I’ve just read The Checklist Manifesto, a lovely little book by Anul Gawande, a surgeon and New Yorker writer who wrote a notable piece last year about finding that more expensive healthcare wasn’t necessarily better healthcare.
The premise of the book is that a simple (but well devised) checklist is perhaps the best tool we have to make us consistently more successful at managing complex situations – whether that be operating on someone, choosing companies to invest in, landing a plane or building a skyscraper.
The airline industry in particular has learned to rely on pilot checklists – and a culture of always using those checklists – to maintain safety and their evolution makes for interesting reading.
As Gawande notes, the reason no one died when an Airbus A320 was forced to land on the Hudson river in January 2009 was not only because of skill and professionalism on the part of the pilot. It was because the pilot and crew all used the checklists provided for them for precisely that situation.
Gawande’s interest in checklists grew out of wanting to improve outcomes for surgical patients. He points to data showing that by 2004 surgeons around the world were performing 230 million major operations a year and estimates of complication rates ranged from 3 per cent to 17 per cent.
“Worldwide, at least seven million people a year are left disabled and at least one million dead – a level of harm that approaches that of malaria, tuberculosis and other traditional public health concerns.”
The numbers were sufficiently alarming to prompt the World Health Organization (WHO) to ask him to spearhead a project to tackle the issue. The project group discussed all manner of interventions – guidelines, training, incentives – but ruled them out as too easily ignored, expensive or impractical.
Research showed that simple interventions were often the best in public health. Gawande cites as examples how removing the pump from an infected water well was enough to end a famous cholera outbreak in London in 1854, and how child mortality was reduced in poor districts of Karachi, Pakistan, by supplying free soap and instructions on how and when to wash hands – a kind of checklist.
A checklist had also proved useful in reducing infections at a US children’s hospital simply by ensuring antibiotics were administered at the right time.
So the group came up with a checklist and trialled it in eight countries, including here in New Zealand, at Auckland City Hospital.
When I sat with my Dad at Auckland Hospital recently, ahead of an exploratory surgery, the pre-op nurses worked through a set of forms and asked his name, date of birth and address, asked about allergies and breathlessness and so on – things that are on the WHO Surgical Safety Checklist.
The results of the trial were so positive WHO set about rolling the project out worldwide, and New Zealand is one of the countries to have signed up to encourage its use in every hospital.
Not all have taken it up, but let’s hope they do soon. A ministerial review in NZ last year found that “44 thousand people admitted to hospital suffer an unintended injury caused in the management of their conditions, rather then the underlying disease – this is a similar rate to other countries. Although most of those people had relatively minor adverse events, about 15% resulted in permanent disability or death.”
In testing his theory about the checklist, Gawande visited building sites, the people who write the pilot checklists for Boeing, venture capitalists and top-flight restaurants. He found examples everywhere of simple checklists improving success rates, with the pilot checklists proving particularly instructive.
He learned, however, that not all checklists are created equal and he picked up tips along the way on writing a good one. Here are the main points:
- Identify pause points – the point in a process where the team needs to pause and use the checklist.
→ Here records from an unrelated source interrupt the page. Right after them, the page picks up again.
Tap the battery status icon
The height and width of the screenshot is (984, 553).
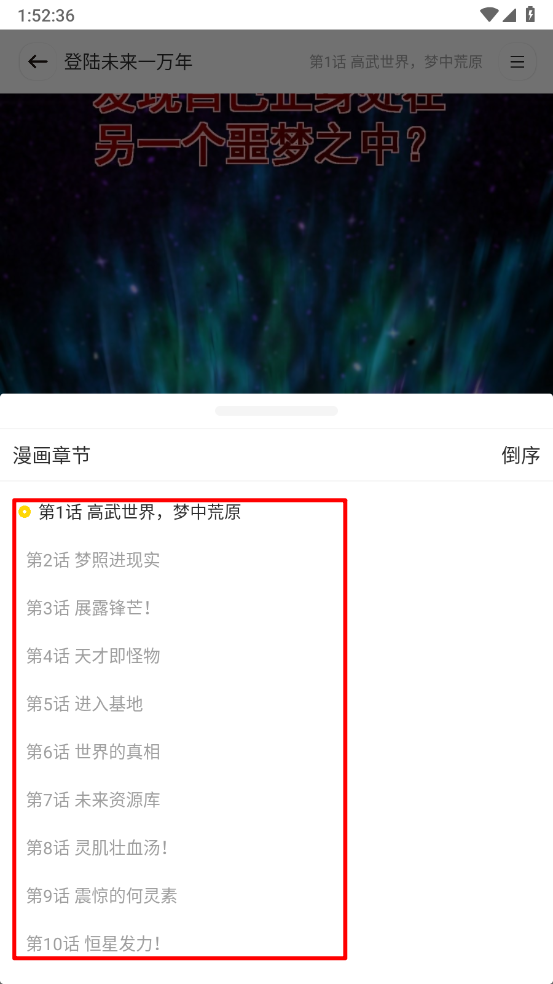click(x=530, y=14)
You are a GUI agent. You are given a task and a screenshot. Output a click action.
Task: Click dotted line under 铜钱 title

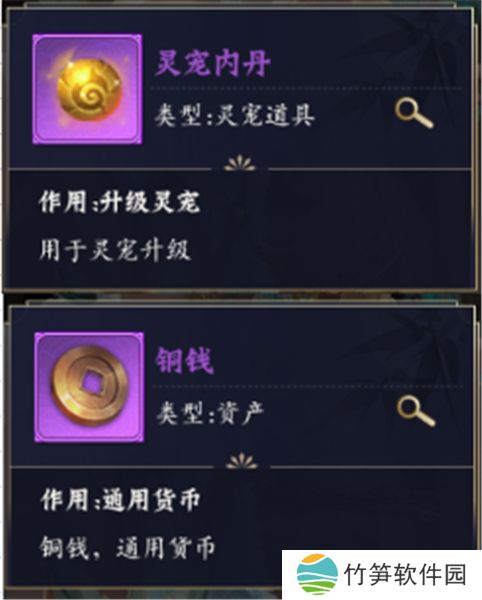308,386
In surgical checklists they came up with three: before the patient has anaesthesia, after anaesthesia but before incision, and after the operation but before the patient is wheeled out of the theatre.
- Decide whether it makes more sense to use a Do-Review or a Read-Do list. The first requires people to do their tasks then stop and review them before moving on. The other requires people to read the checklist and do each task in turn, like a recipe.
- Use simple, exact wording and use the language of the profession.
- Don’t make the checklist too long. If it’s too complex or takes too long people will give up and throw it away. Not everything has to be on the checklist. Just those things that are essential but that people can sometimes miss in the heat of the moment.
- Boeing found the best checklists have 6 to 9 points, are on one page that is sparing in colour and free of clutter, uses a mix of upper and lower case letters and a sans serif font. (Boeing use electronic checklists now too.)
- Find the right person in a given scenario to give the job of starting or overseeing the checklist. It may not be the most senior person. In some cases the checklist proved a tool for distributing responsibility and power in a way that made people work as a team and unafraid to speak up.
- Buy-in is important and so is working as a team. As part of the surgical checklist operating staff are asked to introduce each other so they know one another’s names. Research had shown that people communicate better if they know each other’s names.
- Communicating well is as important as checking for potential infection agents.
- Checklists have to be road tested in the real world.
- Checklists are not static. They need to be adapted to individual situations and improved and updated over time.